■ Item-finding data:
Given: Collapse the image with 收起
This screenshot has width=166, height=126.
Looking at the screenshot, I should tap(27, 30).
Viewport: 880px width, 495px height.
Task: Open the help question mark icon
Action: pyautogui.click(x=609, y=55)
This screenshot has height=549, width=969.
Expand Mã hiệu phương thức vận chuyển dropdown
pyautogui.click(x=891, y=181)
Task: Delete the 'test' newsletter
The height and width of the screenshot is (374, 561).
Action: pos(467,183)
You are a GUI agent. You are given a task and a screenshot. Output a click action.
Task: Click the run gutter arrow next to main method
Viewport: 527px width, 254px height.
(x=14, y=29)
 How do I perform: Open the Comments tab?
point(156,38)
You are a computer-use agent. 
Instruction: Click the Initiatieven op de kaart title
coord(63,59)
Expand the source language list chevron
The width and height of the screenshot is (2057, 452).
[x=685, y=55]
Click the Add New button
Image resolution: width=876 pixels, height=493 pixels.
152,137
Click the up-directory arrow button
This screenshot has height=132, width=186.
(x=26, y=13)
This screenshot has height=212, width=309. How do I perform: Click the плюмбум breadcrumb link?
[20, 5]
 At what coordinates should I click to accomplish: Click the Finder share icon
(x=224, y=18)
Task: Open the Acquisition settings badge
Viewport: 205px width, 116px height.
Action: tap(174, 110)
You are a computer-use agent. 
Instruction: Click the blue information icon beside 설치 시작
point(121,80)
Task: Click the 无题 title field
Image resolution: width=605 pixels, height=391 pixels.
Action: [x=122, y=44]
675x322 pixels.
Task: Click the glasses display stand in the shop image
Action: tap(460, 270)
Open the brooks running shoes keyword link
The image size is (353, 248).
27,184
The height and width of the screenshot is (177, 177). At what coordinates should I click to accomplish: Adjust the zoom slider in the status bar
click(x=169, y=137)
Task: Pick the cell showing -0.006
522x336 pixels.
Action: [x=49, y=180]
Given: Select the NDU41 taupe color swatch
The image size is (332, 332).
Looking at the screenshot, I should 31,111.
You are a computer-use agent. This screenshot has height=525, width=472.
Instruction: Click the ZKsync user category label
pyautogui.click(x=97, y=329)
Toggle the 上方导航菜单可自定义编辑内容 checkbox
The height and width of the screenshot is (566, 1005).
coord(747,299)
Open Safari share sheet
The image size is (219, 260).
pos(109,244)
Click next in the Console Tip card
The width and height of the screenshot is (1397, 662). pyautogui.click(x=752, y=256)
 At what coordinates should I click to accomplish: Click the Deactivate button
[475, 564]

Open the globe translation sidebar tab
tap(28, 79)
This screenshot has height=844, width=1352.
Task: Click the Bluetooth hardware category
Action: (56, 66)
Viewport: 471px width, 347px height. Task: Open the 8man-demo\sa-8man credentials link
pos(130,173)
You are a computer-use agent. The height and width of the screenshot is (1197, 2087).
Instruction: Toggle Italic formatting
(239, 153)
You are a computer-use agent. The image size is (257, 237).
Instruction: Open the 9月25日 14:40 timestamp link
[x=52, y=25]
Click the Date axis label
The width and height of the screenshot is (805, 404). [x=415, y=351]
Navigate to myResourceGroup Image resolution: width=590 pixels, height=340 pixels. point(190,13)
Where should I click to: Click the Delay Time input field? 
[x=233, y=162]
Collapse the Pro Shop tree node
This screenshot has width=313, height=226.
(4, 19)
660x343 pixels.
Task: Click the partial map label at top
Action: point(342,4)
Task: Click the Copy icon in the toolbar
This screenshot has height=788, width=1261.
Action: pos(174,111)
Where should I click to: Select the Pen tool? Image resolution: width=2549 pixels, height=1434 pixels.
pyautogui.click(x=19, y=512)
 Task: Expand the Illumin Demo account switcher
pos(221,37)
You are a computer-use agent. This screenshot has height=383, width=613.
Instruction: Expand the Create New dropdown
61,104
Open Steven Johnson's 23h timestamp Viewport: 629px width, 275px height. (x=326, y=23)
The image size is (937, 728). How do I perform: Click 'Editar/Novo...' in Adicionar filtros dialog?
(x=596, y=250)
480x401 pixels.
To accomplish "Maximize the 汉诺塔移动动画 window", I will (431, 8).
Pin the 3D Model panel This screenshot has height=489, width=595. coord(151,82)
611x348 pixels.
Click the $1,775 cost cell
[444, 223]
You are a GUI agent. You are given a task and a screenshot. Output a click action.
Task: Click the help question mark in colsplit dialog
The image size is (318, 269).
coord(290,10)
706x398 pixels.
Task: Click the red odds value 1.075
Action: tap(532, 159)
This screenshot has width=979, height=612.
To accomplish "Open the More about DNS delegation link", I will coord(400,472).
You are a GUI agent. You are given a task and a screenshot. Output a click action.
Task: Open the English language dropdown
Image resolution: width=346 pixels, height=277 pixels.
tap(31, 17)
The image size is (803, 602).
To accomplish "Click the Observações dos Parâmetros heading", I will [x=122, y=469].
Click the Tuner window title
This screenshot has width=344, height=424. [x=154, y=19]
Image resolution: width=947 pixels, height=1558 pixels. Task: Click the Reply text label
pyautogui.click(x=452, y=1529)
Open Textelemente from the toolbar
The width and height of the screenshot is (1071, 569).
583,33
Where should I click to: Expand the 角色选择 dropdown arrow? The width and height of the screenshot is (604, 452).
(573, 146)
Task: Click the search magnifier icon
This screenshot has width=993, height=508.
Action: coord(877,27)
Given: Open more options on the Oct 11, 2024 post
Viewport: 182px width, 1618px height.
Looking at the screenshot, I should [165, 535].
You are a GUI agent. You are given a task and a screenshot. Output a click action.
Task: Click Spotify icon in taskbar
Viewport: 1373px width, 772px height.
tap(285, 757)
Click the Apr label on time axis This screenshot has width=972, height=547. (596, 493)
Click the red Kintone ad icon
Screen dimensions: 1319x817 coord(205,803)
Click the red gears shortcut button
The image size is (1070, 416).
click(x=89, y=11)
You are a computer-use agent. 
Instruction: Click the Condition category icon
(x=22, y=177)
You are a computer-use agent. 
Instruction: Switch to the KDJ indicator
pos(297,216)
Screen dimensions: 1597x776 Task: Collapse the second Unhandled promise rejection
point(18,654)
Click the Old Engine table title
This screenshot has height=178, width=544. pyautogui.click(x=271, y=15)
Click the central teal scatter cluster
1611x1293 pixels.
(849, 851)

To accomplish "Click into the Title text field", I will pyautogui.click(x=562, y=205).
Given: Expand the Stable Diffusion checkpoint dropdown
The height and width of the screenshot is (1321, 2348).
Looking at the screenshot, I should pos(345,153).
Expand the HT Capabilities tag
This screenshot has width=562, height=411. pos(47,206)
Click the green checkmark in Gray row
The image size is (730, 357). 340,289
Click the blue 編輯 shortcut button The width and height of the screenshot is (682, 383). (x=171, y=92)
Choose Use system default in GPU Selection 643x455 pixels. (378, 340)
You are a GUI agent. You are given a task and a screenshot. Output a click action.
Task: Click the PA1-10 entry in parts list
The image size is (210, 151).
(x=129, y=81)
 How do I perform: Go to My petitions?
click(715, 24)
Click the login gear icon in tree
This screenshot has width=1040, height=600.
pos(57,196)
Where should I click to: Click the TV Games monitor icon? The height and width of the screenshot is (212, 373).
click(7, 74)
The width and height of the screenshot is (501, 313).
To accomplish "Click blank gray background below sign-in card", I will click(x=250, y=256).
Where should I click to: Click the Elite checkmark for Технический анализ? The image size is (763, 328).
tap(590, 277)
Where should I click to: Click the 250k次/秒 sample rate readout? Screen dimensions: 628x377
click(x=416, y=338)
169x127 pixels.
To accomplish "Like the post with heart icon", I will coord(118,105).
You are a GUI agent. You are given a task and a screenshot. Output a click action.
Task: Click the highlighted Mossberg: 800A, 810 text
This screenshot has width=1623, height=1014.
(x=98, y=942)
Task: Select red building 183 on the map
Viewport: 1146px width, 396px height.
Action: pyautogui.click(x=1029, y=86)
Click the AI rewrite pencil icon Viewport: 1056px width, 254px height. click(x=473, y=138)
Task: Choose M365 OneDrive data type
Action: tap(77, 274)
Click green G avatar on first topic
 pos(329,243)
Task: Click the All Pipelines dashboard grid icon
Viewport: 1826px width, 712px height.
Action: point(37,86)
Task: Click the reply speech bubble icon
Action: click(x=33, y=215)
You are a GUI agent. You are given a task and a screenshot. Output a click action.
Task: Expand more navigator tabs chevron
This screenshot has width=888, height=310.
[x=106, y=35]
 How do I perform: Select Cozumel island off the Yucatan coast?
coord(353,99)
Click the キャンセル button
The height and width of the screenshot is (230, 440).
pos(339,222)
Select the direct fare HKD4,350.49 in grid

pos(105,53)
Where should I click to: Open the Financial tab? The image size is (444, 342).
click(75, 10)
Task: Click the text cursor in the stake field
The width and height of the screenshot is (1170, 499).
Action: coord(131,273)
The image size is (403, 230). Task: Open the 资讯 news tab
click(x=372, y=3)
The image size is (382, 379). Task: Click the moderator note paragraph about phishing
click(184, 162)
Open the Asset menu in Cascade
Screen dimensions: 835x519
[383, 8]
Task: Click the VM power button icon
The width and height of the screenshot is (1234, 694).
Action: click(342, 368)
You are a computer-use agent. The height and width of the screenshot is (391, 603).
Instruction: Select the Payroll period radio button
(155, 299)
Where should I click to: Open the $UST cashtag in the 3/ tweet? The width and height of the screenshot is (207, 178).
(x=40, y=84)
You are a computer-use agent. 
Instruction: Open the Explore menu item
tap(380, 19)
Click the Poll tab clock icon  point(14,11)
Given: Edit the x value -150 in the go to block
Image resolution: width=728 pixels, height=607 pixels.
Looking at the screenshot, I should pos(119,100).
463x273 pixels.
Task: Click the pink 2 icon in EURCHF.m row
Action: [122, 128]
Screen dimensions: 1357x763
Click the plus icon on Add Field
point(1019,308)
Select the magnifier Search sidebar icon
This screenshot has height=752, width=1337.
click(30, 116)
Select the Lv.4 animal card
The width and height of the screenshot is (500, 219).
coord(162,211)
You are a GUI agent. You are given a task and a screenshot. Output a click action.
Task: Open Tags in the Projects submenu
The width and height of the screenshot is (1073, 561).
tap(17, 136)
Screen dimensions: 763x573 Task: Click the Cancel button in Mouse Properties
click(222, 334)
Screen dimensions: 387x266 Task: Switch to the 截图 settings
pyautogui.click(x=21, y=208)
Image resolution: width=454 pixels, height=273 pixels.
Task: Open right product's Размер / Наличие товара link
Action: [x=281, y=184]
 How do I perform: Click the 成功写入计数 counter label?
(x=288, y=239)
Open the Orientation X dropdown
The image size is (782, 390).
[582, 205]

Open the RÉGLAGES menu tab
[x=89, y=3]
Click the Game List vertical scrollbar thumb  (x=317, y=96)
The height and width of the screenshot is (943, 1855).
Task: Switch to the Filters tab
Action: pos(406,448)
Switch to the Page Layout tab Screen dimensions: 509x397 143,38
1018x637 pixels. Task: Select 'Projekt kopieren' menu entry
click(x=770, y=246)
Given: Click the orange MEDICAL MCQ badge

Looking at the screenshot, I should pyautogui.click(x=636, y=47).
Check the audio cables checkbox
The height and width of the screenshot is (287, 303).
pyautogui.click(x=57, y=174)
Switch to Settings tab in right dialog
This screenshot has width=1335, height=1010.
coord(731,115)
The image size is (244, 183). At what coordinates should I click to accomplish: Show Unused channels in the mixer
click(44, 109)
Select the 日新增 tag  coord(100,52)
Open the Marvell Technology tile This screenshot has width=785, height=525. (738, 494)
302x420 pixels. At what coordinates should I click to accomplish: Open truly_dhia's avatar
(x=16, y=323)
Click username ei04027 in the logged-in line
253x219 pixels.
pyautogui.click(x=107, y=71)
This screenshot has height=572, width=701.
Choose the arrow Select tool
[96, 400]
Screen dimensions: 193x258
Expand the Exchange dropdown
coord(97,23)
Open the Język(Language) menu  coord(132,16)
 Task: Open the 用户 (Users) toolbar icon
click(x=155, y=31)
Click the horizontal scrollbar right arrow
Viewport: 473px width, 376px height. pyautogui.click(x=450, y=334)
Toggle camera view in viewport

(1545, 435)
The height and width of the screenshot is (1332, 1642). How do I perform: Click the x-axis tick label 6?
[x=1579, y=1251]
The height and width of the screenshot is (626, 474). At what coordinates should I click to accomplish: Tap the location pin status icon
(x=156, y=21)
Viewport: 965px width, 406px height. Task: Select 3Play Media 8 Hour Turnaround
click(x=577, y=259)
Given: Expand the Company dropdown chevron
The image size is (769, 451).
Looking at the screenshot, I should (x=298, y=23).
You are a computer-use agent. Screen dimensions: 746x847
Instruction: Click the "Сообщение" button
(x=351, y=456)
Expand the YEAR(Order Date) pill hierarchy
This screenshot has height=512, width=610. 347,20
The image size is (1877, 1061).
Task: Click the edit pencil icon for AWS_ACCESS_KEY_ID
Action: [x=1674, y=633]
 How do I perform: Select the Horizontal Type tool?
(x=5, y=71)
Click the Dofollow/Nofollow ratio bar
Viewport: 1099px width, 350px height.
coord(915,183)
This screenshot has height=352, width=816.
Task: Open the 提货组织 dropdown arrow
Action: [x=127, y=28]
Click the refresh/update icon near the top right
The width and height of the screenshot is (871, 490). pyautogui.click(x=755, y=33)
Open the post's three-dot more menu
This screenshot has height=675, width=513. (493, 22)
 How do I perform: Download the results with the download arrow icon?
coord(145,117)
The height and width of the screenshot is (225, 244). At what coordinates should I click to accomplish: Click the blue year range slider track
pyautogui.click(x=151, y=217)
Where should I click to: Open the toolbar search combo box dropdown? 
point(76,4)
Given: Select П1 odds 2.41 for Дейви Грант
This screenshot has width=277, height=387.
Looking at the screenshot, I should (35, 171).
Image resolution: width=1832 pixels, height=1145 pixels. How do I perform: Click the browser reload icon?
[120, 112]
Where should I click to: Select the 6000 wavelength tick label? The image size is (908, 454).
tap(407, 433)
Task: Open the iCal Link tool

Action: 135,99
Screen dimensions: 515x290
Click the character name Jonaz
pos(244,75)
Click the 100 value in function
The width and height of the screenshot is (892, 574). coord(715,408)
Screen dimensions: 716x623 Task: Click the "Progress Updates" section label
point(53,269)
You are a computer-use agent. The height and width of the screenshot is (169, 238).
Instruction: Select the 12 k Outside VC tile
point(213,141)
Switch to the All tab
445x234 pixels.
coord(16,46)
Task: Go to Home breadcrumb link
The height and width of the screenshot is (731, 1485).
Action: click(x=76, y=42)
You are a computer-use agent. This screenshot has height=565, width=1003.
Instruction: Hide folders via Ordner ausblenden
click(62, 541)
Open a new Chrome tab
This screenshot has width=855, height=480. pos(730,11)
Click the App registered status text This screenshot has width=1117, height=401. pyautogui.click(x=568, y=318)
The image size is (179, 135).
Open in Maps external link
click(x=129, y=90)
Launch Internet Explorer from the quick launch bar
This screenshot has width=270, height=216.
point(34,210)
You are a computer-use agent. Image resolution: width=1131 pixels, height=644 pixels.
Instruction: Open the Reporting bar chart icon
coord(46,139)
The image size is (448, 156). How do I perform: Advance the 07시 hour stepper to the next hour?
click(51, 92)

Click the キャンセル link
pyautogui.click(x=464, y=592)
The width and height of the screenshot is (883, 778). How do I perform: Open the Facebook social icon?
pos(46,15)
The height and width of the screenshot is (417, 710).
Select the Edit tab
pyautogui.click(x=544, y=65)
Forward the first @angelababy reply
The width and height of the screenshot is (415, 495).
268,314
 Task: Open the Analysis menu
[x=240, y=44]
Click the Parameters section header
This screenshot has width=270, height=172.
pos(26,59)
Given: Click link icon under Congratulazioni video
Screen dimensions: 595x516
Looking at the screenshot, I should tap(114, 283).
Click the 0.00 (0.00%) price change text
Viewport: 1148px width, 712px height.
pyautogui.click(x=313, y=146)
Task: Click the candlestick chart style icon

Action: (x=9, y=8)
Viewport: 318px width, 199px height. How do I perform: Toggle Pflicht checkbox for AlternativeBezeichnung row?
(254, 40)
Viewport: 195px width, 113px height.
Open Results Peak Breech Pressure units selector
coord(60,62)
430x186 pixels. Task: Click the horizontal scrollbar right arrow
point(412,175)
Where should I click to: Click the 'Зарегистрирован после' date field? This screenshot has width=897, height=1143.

■ Exercise details:
Copy the data from the line containing "This screenshot has width=979, height=612." through the line containing "will [x=122, y=469].", both lines included, with no changes.

■ Exercise solution:
This screenshot has width=979, height=612.
To accomplish "Open the More about DNS delegation link", I will coord(400,472).
You are a GUI agent. You are given a task and a screenshot. Output a click action.
Task: Open the English language dropdown
Image resolution: width=346 pixels, height=277 pixels.
tap(31, 17)
The image size is (803, 602).
To accomplish "Click the Observações dos Parâmetros heading", I will [x=122, y=469].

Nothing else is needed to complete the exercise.